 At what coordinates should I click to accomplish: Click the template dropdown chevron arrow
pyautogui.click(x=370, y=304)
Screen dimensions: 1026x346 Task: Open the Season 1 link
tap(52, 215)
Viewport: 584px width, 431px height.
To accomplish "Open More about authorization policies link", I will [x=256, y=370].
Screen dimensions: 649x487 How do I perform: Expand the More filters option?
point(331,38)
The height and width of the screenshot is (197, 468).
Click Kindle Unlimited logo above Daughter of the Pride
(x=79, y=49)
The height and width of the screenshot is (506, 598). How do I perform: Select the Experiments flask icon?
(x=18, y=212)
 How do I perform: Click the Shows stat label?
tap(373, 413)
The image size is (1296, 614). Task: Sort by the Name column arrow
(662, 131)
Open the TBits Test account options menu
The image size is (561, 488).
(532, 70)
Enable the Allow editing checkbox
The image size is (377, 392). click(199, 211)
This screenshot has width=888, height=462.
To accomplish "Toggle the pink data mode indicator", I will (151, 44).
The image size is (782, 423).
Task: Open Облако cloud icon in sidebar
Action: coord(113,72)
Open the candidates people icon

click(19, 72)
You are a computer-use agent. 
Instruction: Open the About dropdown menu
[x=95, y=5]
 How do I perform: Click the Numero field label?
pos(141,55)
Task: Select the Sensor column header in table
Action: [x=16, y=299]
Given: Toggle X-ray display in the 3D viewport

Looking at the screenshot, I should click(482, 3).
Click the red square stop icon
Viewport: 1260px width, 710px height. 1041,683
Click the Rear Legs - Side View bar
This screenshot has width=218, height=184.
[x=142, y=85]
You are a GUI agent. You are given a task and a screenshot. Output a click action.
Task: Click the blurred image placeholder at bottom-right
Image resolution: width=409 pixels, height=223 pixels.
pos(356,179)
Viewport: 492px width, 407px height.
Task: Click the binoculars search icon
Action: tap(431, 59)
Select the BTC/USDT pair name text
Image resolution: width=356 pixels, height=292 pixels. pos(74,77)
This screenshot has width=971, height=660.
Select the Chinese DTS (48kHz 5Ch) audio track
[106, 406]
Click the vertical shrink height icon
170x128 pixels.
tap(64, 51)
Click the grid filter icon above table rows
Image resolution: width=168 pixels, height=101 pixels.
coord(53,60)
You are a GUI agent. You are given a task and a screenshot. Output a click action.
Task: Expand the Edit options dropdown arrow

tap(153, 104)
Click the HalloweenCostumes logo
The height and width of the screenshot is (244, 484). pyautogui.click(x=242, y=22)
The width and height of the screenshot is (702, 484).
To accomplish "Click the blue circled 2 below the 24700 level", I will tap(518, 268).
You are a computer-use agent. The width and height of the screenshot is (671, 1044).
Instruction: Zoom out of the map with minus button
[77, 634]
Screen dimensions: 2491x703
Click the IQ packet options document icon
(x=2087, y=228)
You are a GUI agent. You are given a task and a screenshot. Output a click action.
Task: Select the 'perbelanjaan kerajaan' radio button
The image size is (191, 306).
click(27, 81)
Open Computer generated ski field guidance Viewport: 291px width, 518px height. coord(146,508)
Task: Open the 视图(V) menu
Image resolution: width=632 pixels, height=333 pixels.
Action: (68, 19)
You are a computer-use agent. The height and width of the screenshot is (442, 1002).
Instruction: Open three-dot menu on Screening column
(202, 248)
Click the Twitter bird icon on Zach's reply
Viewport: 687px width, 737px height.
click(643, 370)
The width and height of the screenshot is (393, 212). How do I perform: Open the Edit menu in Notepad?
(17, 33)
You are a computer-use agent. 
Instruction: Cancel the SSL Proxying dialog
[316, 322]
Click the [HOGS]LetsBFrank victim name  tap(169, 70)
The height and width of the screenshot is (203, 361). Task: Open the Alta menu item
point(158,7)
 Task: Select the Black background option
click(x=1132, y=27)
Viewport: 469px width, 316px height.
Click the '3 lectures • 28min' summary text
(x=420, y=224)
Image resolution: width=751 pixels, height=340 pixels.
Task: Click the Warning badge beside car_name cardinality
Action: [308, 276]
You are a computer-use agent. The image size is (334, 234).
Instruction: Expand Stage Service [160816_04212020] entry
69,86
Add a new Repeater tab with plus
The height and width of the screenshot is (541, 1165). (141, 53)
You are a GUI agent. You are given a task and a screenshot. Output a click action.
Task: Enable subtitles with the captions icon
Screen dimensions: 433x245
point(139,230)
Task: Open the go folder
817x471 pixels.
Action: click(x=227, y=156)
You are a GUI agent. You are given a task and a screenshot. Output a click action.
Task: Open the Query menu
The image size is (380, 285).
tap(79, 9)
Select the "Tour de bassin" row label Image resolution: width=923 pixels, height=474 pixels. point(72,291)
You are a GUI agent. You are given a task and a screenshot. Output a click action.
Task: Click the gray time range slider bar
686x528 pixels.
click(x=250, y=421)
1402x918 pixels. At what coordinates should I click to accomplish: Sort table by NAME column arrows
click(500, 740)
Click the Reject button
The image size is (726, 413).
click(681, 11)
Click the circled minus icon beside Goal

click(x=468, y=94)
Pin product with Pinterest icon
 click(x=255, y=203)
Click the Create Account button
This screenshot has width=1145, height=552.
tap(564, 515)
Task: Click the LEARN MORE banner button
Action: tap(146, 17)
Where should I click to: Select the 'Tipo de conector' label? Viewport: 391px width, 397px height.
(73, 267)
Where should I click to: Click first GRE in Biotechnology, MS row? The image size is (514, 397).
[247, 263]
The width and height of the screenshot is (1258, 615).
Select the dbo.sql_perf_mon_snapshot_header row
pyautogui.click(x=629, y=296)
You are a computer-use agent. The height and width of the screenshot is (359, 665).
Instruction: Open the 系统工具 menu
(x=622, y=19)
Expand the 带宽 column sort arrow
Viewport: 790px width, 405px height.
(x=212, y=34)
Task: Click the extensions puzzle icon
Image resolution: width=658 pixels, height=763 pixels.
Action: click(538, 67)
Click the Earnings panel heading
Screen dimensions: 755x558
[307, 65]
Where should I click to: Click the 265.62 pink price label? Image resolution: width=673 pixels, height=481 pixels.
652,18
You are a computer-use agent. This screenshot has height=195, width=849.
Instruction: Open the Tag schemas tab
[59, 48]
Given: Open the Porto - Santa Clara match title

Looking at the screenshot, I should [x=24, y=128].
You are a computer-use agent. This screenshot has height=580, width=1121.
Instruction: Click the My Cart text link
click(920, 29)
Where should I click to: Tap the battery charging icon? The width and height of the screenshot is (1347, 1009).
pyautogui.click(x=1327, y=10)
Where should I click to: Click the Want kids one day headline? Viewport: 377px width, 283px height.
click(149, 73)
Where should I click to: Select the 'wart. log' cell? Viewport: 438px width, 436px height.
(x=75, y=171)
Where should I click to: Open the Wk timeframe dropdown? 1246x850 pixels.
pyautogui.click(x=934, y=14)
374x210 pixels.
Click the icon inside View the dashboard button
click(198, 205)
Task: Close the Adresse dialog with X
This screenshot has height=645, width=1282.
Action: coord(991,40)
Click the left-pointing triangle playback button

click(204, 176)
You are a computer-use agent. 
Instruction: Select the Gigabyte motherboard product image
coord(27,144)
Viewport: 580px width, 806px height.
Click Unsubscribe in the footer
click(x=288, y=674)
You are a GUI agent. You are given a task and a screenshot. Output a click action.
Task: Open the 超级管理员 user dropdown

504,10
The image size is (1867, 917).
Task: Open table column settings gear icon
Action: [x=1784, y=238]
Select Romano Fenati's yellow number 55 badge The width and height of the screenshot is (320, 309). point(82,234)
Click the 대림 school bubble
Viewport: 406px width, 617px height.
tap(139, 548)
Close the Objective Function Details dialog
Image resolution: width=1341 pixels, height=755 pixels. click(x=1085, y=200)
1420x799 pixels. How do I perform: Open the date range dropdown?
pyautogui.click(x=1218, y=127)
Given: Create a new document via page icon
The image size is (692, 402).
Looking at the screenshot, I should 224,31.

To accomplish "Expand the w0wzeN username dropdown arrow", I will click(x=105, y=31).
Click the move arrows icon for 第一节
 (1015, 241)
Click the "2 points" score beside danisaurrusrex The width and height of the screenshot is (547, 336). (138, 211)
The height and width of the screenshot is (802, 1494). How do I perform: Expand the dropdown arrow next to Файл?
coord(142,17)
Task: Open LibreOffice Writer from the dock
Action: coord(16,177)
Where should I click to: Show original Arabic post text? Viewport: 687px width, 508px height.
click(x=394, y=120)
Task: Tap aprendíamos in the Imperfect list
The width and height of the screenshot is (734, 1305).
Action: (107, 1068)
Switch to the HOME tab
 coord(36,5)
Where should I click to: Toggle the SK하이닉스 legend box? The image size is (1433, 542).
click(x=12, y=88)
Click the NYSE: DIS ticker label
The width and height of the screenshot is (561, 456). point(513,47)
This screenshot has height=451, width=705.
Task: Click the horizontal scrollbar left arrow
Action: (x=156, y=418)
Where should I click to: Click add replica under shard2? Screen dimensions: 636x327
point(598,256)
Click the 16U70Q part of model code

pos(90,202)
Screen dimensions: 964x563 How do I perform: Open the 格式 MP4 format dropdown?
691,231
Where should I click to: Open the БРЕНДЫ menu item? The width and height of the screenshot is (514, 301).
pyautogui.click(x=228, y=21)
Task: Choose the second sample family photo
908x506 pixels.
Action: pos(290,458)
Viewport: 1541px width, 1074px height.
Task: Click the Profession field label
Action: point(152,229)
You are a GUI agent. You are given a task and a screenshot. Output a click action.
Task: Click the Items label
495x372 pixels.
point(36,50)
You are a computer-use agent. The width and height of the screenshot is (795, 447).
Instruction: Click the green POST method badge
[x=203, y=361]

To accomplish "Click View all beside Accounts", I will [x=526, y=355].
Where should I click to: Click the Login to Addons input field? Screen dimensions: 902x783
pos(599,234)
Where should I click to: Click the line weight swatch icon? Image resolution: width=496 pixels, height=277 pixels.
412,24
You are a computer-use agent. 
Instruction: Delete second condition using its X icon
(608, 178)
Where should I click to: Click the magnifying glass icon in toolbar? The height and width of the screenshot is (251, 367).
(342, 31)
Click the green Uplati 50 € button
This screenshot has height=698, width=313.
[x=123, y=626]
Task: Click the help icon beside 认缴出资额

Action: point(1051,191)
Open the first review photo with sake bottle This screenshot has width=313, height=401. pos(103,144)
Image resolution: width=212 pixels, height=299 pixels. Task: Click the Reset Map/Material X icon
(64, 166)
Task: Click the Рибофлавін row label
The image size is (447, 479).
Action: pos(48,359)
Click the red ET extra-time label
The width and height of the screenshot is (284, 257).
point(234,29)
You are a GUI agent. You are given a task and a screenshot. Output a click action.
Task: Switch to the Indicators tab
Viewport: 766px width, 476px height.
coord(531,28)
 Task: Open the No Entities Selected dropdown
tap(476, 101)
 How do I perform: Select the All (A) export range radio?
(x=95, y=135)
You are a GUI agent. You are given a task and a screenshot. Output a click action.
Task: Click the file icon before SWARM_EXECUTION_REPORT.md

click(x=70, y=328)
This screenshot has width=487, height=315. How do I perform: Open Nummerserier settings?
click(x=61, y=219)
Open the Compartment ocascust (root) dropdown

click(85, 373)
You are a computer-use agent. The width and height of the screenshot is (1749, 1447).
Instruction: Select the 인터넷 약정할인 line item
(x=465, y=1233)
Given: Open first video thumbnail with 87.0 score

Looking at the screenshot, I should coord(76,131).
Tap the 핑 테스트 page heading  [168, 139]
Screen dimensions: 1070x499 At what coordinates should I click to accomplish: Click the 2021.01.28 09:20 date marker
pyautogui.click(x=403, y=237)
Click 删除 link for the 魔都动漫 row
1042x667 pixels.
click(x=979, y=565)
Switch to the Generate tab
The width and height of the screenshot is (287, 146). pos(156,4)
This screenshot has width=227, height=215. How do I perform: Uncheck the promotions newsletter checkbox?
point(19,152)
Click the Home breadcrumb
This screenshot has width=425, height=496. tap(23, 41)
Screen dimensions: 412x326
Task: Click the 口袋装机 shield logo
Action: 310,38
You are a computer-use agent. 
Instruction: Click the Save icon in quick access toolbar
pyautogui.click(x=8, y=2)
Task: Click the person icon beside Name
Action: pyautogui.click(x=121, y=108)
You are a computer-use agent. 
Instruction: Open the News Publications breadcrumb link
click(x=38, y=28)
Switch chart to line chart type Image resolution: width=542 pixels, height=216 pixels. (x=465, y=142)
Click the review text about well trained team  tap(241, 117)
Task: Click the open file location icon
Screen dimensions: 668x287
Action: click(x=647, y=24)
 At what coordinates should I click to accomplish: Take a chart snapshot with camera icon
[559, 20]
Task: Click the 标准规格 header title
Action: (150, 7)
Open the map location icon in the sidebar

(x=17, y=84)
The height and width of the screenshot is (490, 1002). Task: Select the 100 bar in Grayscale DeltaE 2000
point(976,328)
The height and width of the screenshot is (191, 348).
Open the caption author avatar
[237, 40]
___
> Task objective
Check each line of the records above for the word "review" and report how many lines have it, as a number only.

> Solution to this exercise
2